§ **Source extract**:
Re: The RMClient's and YarnResourceManagers internal state about the number of pending container requests has diverged

2019-11-01 Thread Till Rohrmann
Hi Regina,

at the moment the community works towards the 1.10 release with a lot of
features trying to be completed. The intended feature freeze is end of
November. Due to this it is quite hard to tell when exactly this problem
will be properly fixed but we'll try our best.

Cheers,
Till

On Thu, Oct 31, 2019 at 4:59 PM Chan, Regina  wrote:

> Yeah I saw FLINK-13184 earlier and started watching it. I can see the
> second optimization being helpful too in a large cluster. I’ll be watching
> this as well. Do you have an estimate as to turn around time? Would be
> helpful planning-wise.
>
>
>
>
>
> *From:* Yang Wang 
> *Sent:* Thursday, October 31, 2019 4:08 AM
> *To:* Chan, Regina [Engineering] 
> *Cc:* Till Rohrmann ; user 
> *Subject:* Re: The RMClient's and YarnResourceManagers internal state
> about the number of pending container requests has diverged
>
>
>
> I think till's analysis is right. I just want to share more information.
>
>
>
> After dive into the logs of Flink resource manager and Yarn resource
> manager, i found that the excess
>
> containers come from two sides.
>
>
>
> ** Yarn Container Allocation Mechanism **
>
> Receive containers more than allocated is inescapable. Imagine that we
> want to allocate 120 containers
>
> from Yarn. The size of container request in the *heartbeat1* will be 120.
> When Yarn RM received the
>
> request and can not allocate any container because of not enough resource.
> So the allocated containers in
>
> response of *heartbeat1 *will be 0. The Flink resource manager does not
> get any containers and will
>
> set the size of container request in *heartbeat2 *to 120. However, Yarn
> resource manager has allocated
>
> 120 containers between *heartbeat1* to *heartbeat2*. When Yarn Resource
> Manager receives *heartbeat2*, it will
>
> set the 120 containers to response of *heartbeat2*. And it start to
> allocate for the new request of 120. Since
>
> Flink resource manager has received all containers, it will set the size
> of container request in *heartbeat3* to 0.
>
> Yarn Resource Manager allocate 100 containers between *heartbeat2* to
> *heartbeat3*, it will set the 100 containers
>
> to response of *heartbeat3*. So Flink Resource Manager gets the 100
> excess containers.
>
>
>
> Note: Heartbeat means the heartbeat between Flink resource manager(Yarn
> client) and Yarn resource manager.
>
>
>
>
>
> ** Flink resource manager allocates more than it really needs **
>
> Now in the onContainersAllocated of FlinkYarnResourceManager, we iterate
> through each container.
>
> And each process will take more than 50ms. The most time cost at
> uploading {uuid}-taskmanager-conf.yaml to hdfs
>
> and starting container. So if the allocated containers are more than 10,
> FlinkYarnResourceManager could not remove
>
> container request timely and will allocate more than it really needs.

§ **What to work on**:
Please check the mailing-list thread above: when is the intended feature freeze for the 1.10 release?

§ **Data listing**:

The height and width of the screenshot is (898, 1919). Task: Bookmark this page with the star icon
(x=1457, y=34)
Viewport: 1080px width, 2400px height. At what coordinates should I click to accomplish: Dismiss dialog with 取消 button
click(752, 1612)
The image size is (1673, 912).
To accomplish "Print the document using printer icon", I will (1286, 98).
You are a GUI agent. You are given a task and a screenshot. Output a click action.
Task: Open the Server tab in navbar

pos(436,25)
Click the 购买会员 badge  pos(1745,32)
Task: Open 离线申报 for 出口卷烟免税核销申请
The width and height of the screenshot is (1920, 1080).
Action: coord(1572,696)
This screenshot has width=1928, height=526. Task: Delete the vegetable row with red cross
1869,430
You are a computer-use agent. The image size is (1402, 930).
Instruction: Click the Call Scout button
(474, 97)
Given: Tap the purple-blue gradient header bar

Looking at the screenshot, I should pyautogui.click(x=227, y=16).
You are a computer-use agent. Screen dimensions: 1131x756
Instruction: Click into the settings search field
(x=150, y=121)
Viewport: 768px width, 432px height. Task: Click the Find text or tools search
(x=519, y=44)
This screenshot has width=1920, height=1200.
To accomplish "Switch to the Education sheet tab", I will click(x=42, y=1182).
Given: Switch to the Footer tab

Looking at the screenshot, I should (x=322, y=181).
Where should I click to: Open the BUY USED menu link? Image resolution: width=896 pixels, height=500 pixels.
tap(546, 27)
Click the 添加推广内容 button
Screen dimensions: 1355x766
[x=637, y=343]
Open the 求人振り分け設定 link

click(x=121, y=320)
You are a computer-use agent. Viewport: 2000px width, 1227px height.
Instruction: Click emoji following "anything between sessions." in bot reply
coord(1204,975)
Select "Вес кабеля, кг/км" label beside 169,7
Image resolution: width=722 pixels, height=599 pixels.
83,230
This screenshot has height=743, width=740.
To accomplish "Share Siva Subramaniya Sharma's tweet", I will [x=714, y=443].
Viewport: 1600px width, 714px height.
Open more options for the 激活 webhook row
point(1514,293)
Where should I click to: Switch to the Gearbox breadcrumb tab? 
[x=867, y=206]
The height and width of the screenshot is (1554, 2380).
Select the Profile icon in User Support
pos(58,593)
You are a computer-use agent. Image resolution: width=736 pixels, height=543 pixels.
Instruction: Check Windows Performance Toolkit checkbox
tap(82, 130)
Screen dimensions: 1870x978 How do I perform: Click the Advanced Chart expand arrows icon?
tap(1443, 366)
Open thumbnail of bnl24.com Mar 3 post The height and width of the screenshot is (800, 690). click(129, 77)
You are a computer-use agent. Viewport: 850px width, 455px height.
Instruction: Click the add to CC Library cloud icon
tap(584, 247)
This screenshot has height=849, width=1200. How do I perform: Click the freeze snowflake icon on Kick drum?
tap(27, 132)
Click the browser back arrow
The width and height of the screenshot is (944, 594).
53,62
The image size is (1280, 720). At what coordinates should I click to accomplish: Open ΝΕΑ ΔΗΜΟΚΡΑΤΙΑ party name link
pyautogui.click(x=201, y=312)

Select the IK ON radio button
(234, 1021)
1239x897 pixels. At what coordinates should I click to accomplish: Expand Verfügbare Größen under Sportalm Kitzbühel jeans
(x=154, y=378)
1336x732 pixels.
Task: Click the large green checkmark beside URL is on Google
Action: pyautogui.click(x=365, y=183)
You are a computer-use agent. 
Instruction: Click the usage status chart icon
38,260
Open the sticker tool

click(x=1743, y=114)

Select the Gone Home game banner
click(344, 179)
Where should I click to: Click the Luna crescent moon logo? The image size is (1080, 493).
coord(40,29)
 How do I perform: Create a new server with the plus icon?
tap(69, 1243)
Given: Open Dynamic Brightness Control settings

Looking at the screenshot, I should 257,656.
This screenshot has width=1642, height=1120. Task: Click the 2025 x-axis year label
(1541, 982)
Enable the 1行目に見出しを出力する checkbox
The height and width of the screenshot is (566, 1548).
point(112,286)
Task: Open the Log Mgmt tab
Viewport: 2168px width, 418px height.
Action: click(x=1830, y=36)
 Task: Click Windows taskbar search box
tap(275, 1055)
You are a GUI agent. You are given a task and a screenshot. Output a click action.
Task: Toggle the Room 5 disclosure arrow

§ **Exercise answer**:
End of November.